Resonance Raman spectra, including absolute scattering cross sections, of sulfur dioxide in the vapor phase and in hexane solution have been obtained at several excitation wavelengths between 235 and 208 nm, on resonance with the strong S3←S0, 1B2←1A1 electronic transition. Due to the narrow rovibronic linewidths in the isolated molecule, the vapor phase spectra are best described as single vibronic level resonance fluorescence and exhibit intensity patterns that depend strongly on excitation wavelength, while the solution phase spectra are only weakly dependent on excitation frequency due to the increased linewidths of the vibronic transitions. The spectra in hexane are dominated by long overtone progressions in the symmetric stretch and its combination bands with the bend. The relative and absolute cross sections are reproduced fairly well through time-dependent wave packet propagation calculations employing an anharmonic S3 state potential previously developed to fit vibronic energy levels of the isolated molecule.
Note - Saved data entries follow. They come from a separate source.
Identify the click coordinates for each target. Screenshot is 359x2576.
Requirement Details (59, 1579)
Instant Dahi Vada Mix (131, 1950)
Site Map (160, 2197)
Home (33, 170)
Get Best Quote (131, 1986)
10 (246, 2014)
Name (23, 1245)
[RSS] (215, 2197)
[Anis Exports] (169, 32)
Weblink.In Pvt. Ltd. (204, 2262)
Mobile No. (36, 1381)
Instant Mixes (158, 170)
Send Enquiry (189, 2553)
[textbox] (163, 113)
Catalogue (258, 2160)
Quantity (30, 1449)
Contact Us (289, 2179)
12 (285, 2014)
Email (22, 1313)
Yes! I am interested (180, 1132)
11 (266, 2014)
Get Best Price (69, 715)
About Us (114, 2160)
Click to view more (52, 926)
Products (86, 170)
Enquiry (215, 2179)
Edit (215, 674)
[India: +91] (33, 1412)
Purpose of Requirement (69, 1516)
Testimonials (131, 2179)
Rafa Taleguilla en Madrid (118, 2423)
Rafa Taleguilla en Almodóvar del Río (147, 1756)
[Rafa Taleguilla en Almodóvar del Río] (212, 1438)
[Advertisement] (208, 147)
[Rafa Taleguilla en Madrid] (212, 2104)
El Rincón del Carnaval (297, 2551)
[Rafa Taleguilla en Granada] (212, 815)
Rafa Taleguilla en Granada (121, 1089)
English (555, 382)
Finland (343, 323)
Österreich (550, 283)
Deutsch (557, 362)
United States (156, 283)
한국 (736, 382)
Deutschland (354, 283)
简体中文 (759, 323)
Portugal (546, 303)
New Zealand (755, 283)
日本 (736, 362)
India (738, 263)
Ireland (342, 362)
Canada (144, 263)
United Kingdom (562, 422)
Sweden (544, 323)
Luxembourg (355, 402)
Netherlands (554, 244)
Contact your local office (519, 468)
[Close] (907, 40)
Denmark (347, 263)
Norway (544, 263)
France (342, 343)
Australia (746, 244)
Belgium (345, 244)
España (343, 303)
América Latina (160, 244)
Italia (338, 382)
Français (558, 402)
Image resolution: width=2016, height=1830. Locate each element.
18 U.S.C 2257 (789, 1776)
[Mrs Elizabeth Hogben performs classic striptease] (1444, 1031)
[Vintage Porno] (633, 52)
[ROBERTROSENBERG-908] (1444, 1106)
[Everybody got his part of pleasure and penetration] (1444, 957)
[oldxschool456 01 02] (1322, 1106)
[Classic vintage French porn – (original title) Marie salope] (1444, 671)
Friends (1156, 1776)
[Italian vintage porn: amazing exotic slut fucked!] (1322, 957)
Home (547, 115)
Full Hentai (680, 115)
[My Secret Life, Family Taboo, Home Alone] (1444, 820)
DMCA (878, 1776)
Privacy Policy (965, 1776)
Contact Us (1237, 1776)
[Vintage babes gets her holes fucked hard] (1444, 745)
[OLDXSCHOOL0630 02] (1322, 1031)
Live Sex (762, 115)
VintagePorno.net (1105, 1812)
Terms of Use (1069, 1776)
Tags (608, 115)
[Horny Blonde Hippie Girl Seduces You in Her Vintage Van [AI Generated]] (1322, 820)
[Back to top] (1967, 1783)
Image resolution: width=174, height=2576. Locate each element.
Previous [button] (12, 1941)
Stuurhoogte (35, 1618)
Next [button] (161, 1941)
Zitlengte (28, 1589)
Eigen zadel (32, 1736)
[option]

The average vibronic homogeneous linewidth in solution is found to be about 560 cm−1 FWHM, implying an electronic dephasing time of approximately 20 fs, and the absence of significant broad fluorescence indicates that the dephasing is dominated by electronic population relaxation. In contrast, the ground state isotropic Raman linewidths are less than 5 cm−1, even for overtones involving up to six stretching quanta, indicating ground state vibrational dephasing times greater than 2 ps. Analysis of the anisotropic band shapes suggests that the rotational motion is not greatly hindered by solvation.